In addition to applying for the visa in your home country, you can also apply after you arrive in the Philippines, but I would strongly recommend that you do the application before coming to the Philippines. Doing it here involves a lot of hassles, extra paperwork, takes months to process, and will probably require some extra money on this end. Take my advice… do it at home!
When you apply for your resident visa, if your spouse is a Philippine Citizen you will be applying for a 13(a) visa. If your spouse is a former Citizen you will be applying for a 13(g) visa. With either of these visas you are also allowed to work in the Philippines!
The only requirement is that once per year (in January/February) you are required to check-in at the Bureau of Immigration office.

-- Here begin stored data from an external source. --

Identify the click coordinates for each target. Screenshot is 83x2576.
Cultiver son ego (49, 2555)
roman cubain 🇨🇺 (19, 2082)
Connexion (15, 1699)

No Longer Living Together?
As I mentioned earlier in this article, your ability to get a Resident Visa (13 Series) is based on being Married to a Philippine Citizen (13A) or a former Philippine Citizen (13G). Over the past few years, the Bureau of Immigration (BI) has started cracking down on this. In the past, even if you had an annulment or divorce, they did not revoke your 13 Series Resident Visa. But, for the past few years, more and more, the BI has started revoking resident visas for those who are no longer married. Furthermore, it has even come to the point that if you are still married, but separated, no longer living together, your Resident Visa will be revoked! If the BI finds out that you are no longer together with your spouse, they are revoking 100% of those resident visas.
So, how will they find out? Well, they are asking this question now. When you go to do your annual report (you must go to the Bureau of Immigration every year – in January or February – to report and pay a “head tax” of P310. Much of the time, when you do your annual report now, or have other business with the BI, they will ask you if you are still married and living with your wife.
Something that happens fairly commonly here is that expats will go to Guam and file a divorce case. It is very easy and quick to establish residence in Guam if you are American, so if you go there for a week or 10 days, you can come back home to the Philippines with a divorce in progress, and it can be completed very quickly. The BI officials at the airport know about this, and it is very common now that if they see a 13 Series Visa holder returning from Guam they will ask if you are getting a divorce in Guam, and if you are, they will revoke your Resident Visa. You can still enter on a tourist visa, but your 13 Series Resident Visa will go bye-bye.
So, this is the new state of Resident Visas in the Philippines. Be forewarned.